Desde la atmósfera que rodea las primeras escenas de la novela, el autor marca el escenario del tiempo congelado, al igual que el aire y los caminos que bajan o suben, según se vaya o se venga, sin importar a dónde lleven por esos parajes de desesperanza en blanco y negro del abrasador México semidesértico y rural de inicios del siglo XX, que como fotógrafo capturó Juan Rulfo en las imágenes físicas de esos fantasmas que vuelan y hablan con otros muertos habitantes de los yermos campos y las ruinosas casas de su novela Pedro Páramo y el libro de cuentos El llano en llamas.
A lo largo de la novela Pedro Paramo, construida por escenas y no en tiempo lineal, como en un torbellino se entrelazan ecos de diálogos precisos, cargados de tensión y austeridad, entablados entre personajes reales y sombras de tiempos atrapados por las telarañas de los recuerdos en cuartos de casas abandonadas y caminos polvorientos por los que trasciende el fantasmal México de “Adelita”, “La cucaracha” y las rancheras y corridos revolucionarios que en las cantinas rebosantes de tequila cantaban y bailaban los hombres de Pancho Villa y Emiliano Zapata, después de sus combates contra las cuadrillas de terratenientes como Pedro Páramo —quien como todo un señor feudal o el “taladro” Giraldo paramilitar colombiano, ejerciendo el derecho de pernada—, andaba sembrando hijos, como los dos hermanos que accidentalmente se encuentran en la primera escena —cuando Juan Preciado busca el camino a Comala— y deambulan por esas breñas polvorientas, a la buena de dios y más vale del diablo de vida a la que los condenaba con su abandono de reproductor insaciable, amo y señor de haciendas, pueblos y voluntades, que coincidió en asistir a sus bautizos, pero no en responder por ellos y sus madres.

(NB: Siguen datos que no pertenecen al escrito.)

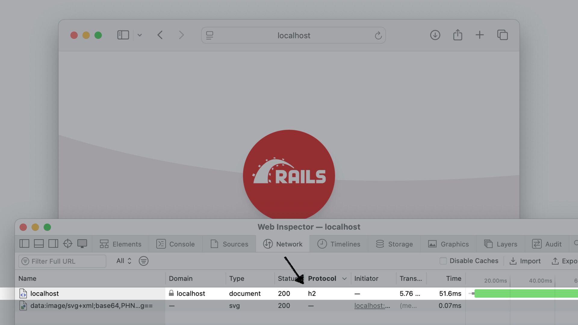The height and width of the screenshot is (325, 578).
Task: Click the filter options circle icon
Action: click(144, 261)
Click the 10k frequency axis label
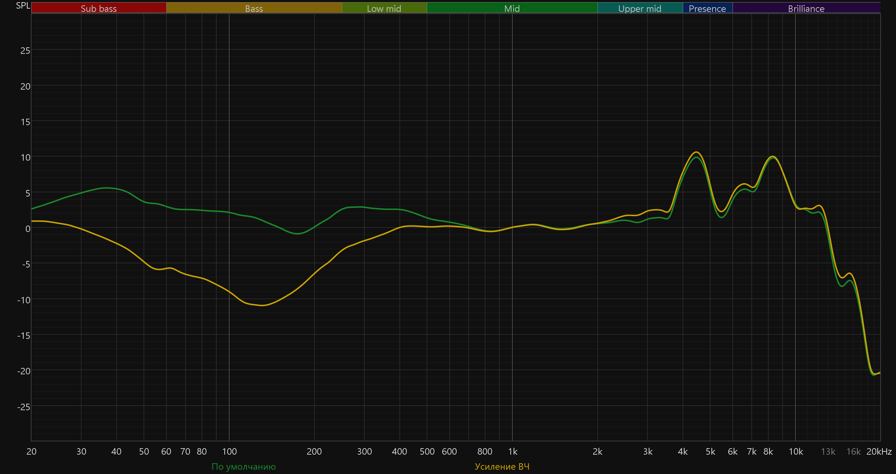 coord(796,451)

Es una magistral técnica narrativa que rompe los moldes tradicionales y requiere de lectores atentos al enmarcar atmosferas de paisajes agobiantes por el calor y la pesadez, con el contrapunteo de diálogos, que sin caer en el costumbrismo, nos hacen sentir en el México de las películas de charros "sombrerones, pistoludos" y cantantes de la época de oro de su cine, que inundó los teatros de nuestra niñez, pero no con el tinte machista, festivo y caricaturesco, sino con un dejo de nostalgia y frustración por una revolución "triunfante". A la hora de repartir la tierra de los Pedros Páramos y afrontar la religiosidad ofendida de los cristeros y adoratrices de la madrecita guadalupana, a los campesinos pobres que hablan por boca de los fantasmas solo les quedó la idolatría religiosa y los eriales donde crecen piedras, polvo, víboras y cactos, mientras los jefes de lo que sería el PRI, “la dictadura perfecta”, según Mario Vargas Llosa, se quedaron con las mejores tierras y siguieron cogobernando con alcaldes, jueces, curas, policías corruptos y de los omnipresentes amos de los carteles del narcotráfico contemporáneo.

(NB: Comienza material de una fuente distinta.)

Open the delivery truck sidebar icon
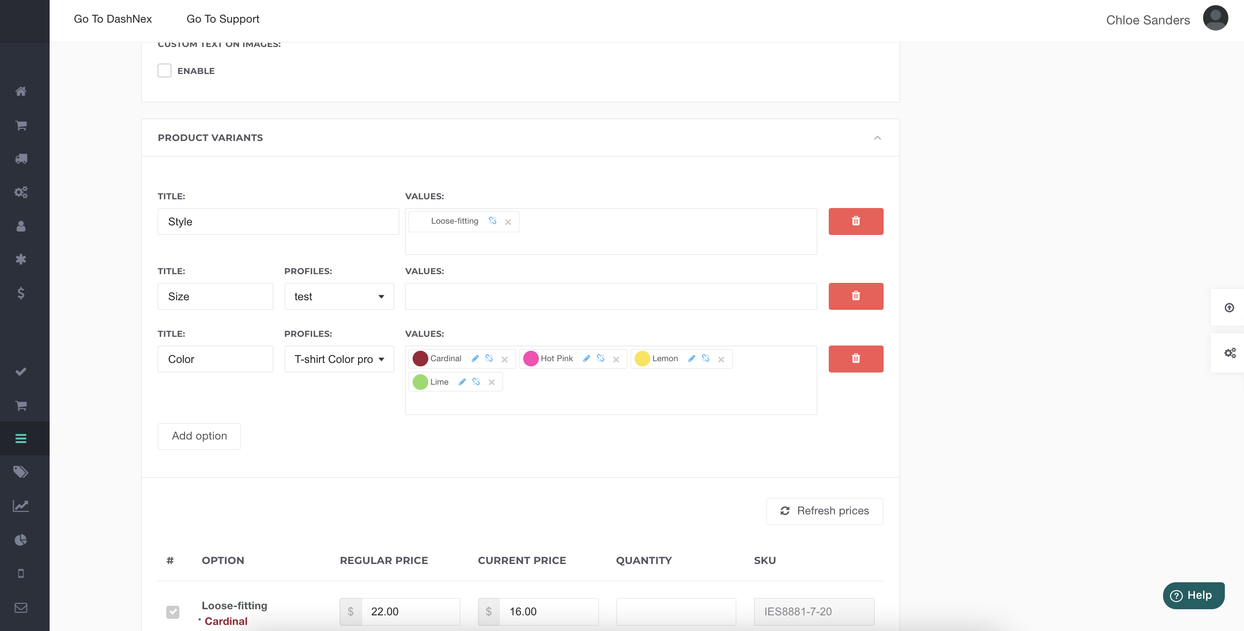Screen dimensions: 1244x631 pos(21,159)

En Pedro Páramo intuimos el entierro en blanco y negro del México rural de la revolución mexicana que se niega a morir en Chiapas con los zapatistas del comandante Marcos y en nuestra época resurge con nuevas caras y ropajes de los señores feudales que aún campean en sus campos, al igual que en Centroamérica y Colombia y que en esta época bailan, no a ritmo de rancheras sino de narco-corridos, música norteña y de carrilera, glorificando las hazañas robinhoodnescas del Chapo y Pablo Escobar y de todos los narco-hacendados que siguen trabajando en llave con dirigentes como los de la ñeñepolítica, funcionarios del Estado, de las fuerzas armadas, grupos paramilitares, la iglesia y los nuevos socios del gran capital que mantienen a las sociedades congeladas en los tiempos del atraso semifeudal para perpetuar la violencia, corrupción de la justicia y las instituciones buscando permanecer en el poder con sus delfines.
Es una metáfora del tiempo que parece avanzar, pero está congelado, sacudiéndose cuando tempestuosos huracanes y terremotos de la tierra desperezándose, o de los pueblos agobiados por la inequidad, rebelándose, desentierran los fantasmas dormidos de Comala, transfigurados en otros tiempos, rostros y paisajes.
Posdata. Néstor Solarte Fernández, antes que todo fue una gran persona, padre de familia, profesional integral, estudioso y conocedor de la medicina, con gran sentido humanitario con sus amigos, pacientes y generaciones de alumnos y médicos que tuvieron el privilegio de ser sus alumnos en Medicina Interna y Neumología, en las que se había especializado en las universidades de Antioquia y de Buenos Aires. A sus 82 años y cuando ejercía la profesión el COVID-19 se lo llevó. Abrazo solidario a su familia.